Num gélido e cinzento final de semana do início de setembro aconteceu o Vento Festival. Na Praça de Eventos de São Sebastião. Um local tão hostil quanto o clima friorento e úmido, agulhando a pele do rosto e das mãos, elas desprotegidas dos agasalhos e esfriando os pulmões. Quando a gente pensa em praça, pensa numa paisagem bucólica, com árvores, com bancos ao ar livre, de encostos confortáveis, como aqueles sinuosos de granilite, ostentado a propaganda dos seus patrocinadores, ou os de madeira e ferro, ainda mais antigos. Mas essa praça de eventos é sim um deserto urbanístico como o Largo da Batata em São Paulo e se houvesse lei que prestasse, os políticos e os urbanistas responsáveis por esses descalabros arquitetônicos que exterminam o pouco de civilidade que continua a resistir em nossas cidades, deveriam ser presos por décadas.
Mas a despeito do clima e do lugar, o Vento Festival foi um sucesso. De público e de conteúdo. Os artistas que se apresentaram eram músicos independentes brilhantes. Politizados e com um trabalho diferenciado, de alta qualidade musical e poética. Coisa que não se vê na TV e redes sociais, tão ciosas as duas de estimular a breguice e a idiotice.

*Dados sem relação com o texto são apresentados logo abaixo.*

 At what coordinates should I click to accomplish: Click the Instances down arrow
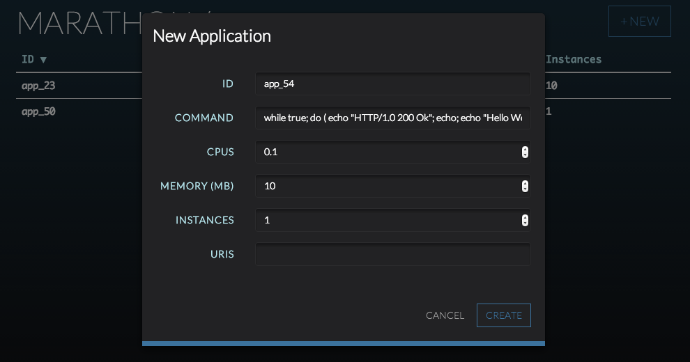pyautogui.click(x=525, y=223)
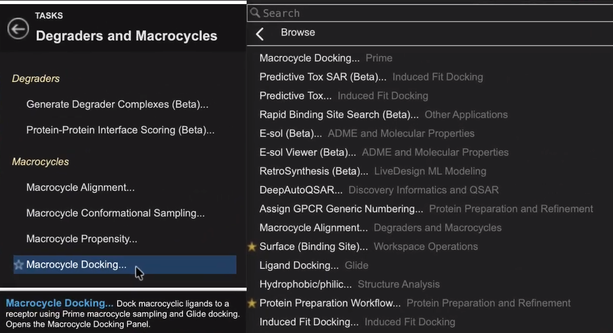Open Protein-Protein Interface Scoring (Beta)

[120, 130]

Compartilhando o espaço dos shows, em um ambiente que estimulava e respeitava a diversidade, havia uma feira de produtos artesanais descolados, uma praça de alimentação bem sortida e sobrava lugar para exibição de arte com A maiúsculo, onde imperava soberano o xilogravador Rafael Cão.

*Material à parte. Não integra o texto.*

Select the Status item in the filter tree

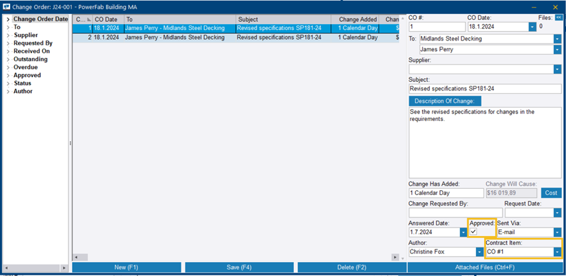pyautogui.click(x=23, y=83)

Não dá para entender por que o Vento saiu da Ilha, que tinha muito mais a sua cara, principalmente por possibilitar que um dos seus mais queridos objetivos fosse atingido: o de comungar com a natureza. Na praia do Perequê, embaixo dos coqueiros, sob a luz da lua e das estrelas, hipnotizados pela calma marola do mar e com os pés se equilibrando na areia fofa, isso acontecia. Mas nesse inferno de concreto a embaralhar a vista sem a proteção de um único arbusto, comungar com natureza, só mesmo em delírio.

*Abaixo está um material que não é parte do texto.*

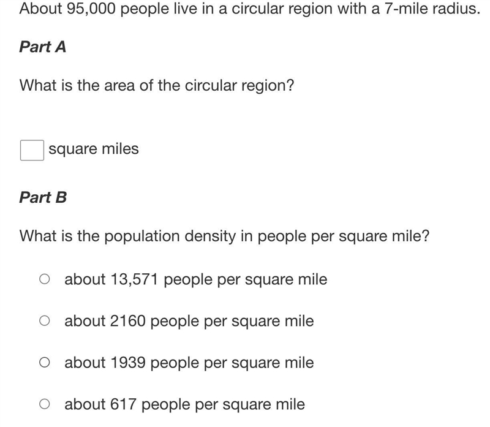This screenshot has height=427, width=490.
Task: Click the label text 'about 2160 people per square mile'
Action: click(x=189, y=321)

O Vento, além de atrair público afinado com a prática da sustentabilidade e que até talvez por isso se enquadraria no slogan “vida natural” papagaiado nas propagandas oficiais de Ilhabela, atrai também o olhar da imprensa que sabe nele reconhecer um festival de qualidade e que, portanto, merece figurar como boa notícia. É visceralmente democrático, acolhendo todos os credos religiosos e políticos e todos os gêneros sexuais. E é realmente gratuito, marcando relevante diferença com os gratuitos entre aspas de muito show de duvidoso gosto, para não dizer cruamente, show de mau gosto, que acontece em Ilhabela, de celebridades ou sub celebridades artificialmente criadas pela indústria, não do entretenimento, mas do emburrecimento. Cobrando cachê milionário pago à custa dos royalties do petróleo, que bem poderiam fazer melhor obra para os moradores da cidade enquanto ainda duram.